Only 181 days last year were rated “good days,” due to high ozone levels, and there are various problematic reasons why the city has had trouble coming into compliance with federal standards. One of these is that although there is a monitoring network of 12 different air quality monitors scattered through the city, there are none designed to detect pollution from any particular facility.
Instead, facilities hold permits with the city that allow them to emit a certain amount of pollution. These facilities are responsible for recording and reporting their own data to AMS on a regular basis. If they see a violation on those reports, or if a member of the surrounding community makes a complaint, then AMS can issue a violation.
“The reality is when you have self-reporting, sometimes things don’t get reported,” said Adam Cutler, the director of the public health and environmental justice clinic at the public interest law center of Philadelphia. “Certainly, [I] wouldn’t say that’s always the case, some companies do a good job of cleaning up and reporting when things go wrong, and they want to take responsibility – other companies don’t.”

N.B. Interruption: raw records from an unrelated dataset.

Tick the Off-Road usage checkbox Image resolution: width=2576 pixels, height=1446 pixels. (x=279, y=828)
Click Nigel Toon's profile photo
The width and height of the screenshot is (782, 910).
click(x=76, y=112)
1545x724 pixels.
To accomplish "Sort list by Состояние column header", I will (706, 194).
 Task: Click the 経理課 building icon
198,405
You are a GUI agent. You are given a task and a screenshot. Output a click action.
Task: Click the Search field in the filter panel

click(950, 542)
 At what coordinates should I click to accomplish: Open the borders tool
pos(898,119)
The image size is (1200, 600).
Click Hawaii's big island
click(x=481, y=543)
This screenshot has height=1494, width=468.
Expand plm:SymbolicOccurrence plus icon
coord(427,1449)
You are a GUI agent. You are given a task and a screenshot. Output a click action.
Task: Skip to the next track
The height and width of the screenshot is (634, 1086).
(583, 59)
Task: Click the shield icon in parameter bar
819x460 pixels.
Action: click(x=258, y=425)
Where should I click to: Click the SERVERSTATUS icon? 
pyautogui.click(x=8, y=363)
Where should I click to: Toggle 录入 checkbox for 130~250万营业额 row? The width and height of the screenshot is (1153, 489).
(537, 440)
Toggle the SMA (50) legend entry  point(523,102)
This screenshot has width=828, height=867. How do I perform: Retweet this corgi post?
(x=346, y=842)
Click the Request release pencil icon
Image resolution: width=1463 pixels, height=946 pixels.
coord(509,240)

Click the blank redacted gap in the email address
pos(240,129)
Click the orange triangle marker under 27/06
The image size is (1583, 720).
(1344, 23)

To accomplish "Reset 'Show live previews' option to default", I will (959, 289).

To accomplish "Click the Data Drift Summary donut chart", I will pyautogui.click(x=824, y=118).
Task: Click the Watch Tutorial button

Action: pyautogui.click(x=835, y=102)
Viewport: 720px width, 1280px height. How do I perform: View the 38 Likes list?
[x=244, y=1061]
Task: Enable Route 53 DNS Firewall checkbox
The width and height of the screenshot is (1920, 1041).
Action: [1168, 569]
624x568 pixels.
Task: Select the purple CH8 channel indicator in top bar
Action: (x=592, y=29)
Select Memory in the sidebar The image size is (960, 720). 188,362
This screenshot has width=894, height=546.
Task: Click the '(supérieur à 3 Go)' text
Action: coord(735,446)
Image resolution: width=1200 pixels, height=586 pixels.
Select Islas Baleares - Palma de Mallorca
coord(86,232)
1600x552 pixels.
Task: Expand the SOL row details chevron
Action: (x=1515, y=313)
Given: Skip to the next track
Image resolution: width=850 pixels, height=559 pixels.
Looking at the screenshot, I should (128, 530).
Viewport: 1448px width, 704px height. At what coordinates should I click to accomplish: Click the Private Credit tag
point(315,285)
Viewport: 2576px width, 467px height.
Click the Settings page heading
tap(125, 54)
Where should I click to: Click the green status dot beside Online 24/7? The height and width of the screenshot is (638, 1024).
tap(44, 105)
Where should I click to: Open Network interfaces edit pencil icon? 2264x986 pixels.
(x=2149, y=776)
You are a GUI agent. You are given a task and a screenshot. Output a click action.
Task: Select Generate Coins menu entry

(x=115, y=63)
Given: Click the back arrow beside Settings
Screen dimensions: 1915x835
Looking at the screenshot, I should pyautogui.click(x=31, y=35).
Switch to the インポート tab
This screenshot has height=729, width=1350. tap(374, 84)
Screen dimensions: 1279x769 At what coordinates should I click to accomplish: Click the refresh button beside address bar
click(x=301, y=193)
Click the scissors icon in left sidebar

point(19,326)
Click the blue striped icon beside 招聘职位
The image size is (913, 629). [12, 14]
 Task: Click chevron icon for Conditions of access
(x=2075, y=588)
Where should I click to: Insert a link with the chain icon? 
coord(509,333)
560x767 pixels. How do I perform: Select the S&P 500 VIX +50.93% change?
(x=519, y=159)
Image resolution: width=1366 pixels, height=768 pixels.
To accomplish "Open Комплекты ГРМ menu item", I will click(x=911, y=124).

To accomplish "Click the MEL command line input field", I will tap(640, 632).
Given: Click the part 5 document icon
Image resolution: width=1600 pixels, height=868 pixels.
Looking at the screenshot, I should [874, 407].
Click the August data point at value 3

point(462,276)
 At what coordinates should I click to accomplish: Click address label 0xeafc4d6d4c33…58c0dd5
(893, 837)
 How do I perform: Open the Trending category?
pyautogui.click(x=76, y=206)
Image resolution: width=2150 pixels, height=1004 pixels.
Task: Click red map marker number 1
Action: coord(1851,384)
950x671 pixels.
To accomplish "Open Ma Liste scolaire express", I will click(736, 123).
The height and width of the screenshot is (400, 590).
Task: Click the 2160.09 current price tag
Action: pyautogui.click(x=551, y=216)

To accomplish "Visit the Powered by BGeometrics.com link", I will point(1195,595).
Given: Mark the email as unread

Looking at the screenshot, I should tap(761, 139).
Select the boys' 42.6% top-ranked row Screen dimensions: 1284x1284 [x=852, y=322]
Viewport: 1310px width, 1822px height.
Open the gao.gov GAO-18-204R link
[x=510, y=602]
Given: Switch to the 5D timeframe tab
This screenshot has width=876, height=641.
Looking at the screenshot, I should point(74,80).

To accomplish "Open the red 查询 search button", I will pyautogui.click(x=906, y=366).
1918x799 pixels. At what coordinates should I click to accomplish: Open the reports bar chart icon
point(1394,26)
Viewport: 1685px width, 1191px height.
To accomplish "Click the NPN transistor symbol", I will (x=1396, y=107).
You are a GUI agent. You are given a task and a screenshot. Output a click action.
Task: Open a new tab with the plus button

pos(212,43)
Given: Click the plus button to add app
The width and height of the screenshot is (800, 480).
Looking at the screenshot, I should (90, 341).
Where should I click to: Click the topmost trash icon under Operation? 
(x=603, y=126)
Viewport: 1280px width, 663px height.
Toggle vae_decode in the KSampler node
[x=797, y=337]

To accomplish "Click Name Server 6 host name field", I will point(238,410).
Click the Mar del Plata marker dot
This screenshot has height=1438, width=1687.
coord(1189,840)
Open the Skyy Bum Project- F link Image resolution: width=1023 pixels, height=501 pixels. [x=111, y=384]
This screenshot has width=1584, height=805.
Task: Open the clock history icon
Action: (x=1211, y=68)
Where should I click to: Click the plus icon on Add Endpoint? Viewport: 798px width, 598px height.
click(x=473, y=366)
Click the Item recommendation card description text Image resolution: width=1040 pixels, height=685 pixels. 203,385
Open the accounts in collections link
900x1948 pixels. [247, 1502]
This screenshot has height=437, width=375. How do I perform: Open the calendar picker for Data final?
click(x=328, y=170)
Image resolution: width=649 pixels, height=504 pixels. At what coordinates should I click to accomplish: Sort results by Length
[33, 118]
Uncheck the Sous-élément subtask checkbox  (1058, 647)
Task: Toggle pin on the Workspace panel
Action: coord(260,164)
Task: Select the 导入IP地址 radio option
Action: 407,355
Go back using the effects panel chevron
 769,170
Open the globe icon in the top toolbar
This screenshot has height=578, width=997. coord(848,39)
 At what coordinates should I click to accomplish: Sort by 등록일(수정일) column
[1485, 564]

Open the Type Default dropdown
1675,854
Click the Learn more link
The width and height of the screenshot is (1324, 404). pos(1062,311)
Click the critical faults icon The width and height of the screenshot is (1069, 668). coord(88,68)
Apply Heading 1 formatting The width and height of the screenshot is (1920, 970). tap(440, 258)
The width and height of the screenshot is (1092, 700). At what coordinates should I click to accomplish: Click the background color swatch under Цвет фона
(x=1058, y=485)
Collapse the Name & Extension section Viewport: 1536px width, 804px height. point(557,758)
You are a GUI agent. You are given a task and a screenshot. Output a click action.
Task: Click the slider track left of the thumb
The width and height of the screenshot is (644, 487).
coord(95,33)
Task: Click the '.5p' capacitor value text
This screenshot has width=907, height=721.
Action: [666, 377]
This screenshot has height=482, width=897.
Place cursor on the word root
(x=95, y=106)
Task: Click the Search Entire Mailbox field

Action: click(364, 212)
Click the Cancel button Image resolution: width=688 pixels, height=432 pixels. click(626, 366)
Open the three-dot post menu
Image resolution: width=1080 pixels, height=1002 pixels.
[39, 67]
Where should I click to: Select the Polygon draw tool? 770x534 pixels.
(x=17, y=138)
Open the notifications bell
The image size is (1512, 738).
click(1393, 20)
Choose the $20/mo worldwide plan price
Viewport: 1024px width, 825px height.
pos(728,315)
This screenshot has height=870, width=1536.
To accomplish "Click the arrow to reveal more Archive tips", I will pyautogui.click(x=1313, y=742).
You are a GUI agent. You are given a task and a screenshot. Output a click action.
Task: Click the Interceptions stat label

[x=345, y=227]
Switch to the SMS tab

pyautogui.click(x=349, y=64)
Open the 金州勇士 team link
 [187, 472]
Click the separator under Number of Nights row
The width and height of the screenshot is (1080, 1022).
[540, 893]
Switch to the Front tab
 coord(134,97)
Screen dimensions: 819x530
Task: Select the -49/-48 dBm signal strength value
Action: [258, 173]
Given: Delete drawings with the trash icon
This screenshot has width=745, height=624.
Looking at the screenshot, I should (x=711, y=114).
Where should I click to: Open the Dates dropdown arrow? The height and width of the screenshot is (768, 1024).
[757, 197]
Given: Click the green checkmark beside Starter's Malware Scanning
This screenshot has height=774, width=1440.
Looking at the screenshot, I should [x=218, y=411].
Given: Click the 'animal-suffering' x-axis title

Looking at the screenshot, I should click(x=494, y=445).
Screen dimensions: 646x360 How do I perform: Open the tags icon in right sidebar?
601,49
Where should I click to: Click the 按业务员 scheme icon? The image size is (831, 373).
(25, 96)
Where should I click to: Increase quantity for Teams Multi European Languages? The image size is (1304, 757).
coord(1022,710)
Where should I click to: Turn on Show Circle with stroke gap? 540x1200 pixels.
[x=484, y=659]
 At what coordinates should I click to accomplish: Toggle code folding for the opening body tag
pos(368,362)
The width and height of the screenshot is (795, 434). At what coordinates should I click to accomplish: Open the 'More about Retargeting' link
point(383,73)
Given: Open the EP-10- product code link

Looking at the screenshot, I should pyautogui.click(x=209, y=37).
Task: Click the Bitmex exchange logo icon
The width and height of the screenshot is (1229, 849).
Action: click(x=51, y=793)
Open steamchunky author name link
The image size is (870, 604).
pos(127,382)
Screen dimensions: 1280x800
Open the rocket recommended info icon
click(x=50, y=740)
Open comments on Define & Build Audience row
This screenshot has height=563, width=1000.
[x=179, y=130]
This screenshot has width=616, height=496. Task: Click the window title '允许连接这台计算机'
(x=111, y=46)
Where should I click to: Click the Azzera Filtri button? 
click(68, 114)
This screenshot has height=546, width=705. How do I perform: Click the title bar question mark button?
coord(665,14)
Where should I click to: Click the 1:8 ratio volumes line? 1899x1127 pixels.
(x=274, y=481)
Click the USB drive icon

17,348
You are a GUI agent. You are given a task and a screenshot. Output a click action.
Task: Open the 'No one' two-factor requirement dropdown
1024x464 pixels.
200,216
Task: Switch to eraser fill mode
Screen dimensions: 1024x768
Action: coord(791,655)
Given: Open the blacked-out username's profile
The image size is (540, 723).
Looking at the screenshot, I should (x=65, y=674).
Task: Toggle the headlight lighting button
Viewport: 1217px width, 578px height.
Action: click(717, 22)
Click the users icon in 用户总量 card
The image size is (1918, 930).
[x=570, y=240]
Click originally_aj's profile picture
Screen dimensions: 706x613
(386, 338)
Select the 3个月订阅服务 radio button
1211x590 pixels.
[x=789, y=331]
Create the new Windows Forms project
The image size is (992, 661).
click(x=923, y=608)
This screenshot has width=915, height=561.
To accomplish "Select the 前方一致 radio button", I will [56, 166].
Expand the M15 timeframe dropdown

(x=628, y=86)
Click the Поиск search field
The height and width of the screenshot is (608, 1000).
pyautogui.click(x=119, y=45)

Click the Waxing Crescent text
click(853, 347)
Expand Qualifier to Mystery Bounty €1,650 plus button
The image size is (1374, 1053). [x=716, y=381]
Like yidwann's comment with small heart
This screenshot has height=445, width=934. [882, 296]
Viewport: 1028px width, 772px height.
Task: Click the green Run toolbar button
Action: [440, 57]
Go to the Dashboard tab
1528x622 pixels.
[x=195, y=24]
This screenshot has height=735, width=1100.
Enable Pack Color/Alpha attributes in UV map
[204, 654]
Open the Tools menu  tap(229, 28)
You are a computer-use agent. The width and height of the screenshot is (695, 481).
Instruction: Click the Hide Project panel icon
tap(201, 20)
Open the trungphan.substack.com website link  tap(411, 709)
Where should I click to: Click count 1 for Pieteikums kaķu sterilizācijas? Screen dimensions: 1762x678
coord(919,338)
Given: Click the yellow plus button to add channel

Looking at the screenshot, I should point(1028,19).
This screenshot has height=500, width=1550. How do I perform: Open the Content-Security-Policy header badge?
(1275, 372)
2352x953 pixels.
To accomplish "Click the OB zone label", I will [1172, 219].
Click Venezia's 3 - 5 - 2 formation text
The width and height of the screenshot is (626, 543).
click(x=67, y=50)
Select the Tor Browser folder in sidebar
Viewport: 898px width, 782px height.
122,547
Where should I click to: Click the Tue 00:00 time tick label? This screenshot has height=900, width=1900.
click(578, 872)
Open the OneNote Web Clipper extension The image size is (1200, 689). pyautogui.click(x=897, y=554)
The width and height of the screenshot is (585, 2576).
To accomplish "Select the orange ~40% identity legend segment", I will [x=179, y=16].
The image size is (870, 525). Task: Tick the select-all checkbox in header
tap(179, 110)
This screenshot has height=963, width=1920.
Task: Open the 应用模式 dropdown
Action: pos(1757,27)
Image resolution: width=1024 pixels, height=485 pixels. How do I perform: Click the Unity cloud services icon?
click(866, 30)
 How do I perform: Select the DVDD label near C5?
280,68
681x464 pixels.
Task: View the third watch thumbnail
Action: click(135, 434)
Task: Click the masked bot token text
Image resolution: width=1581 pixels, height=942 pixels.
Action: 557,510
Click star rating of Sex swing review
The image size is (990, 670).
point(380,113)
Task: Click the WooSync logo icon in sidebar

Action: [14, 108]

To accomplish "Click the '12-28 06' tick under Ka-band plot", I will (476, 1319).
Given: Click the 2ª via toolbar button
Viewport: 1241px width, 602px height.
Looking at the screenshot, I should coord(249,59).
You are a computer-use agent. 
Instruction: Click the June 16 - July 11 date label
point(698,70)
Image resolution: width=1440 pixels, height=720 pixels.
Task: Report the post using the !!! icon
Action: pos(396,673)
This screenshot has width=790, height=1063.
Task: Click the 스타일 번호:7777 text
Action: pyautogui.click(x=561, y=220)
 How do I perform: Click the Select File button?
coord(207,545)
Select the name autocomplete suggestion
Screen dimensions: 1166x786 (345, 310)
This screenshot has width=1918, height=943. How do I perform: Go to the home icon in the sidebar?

There is good news. Cutler and his colleagues helped educate the community of Huntington Park on air pollution and health, after it sought out their assistance to organize an opposition against a local polluting facility’s proposal to expand its operations. Their combined efforts were able to convince the facility to withdraw its proposal and work with the community to adopt cleaner business practices.
The EPA is also working to put legislation like the Clean Air Transport Rule into effect, which would enforce reducing emissions nationwide.
“Gina McCarthy, head of the EPA’s air and radiation office, said the new rules would reduce emissions of sulfur dioxide and nitrogen oxides by hundreds of thousands of tons a year and bring $120 billion in annual health benefits,” according to Sourcewatch.org. “Those benefits, Ms. McCarthy said, include preventing 14,000 to 36,000 premature deaths, 23,000 nonfatal heart attacks, 21,000 cases of acute bronchitis, 240,000 cases of aggravated asthma and 1.9 million missed school and work days.”
Putting this into effect would cost approximately $2.8 billion a year, but hopefully the benefits of its implementation will outweigh the financial burden. The EPA urges citizens to call or write their elected officials to persuade them to support action for clean air.
“Facilities are going to have to come into compliance with these standards once they get the final rule,” Egan said. “Once that happens, you’ll start seeing improvement in health and emergency room visits, as well, but it will take some time.”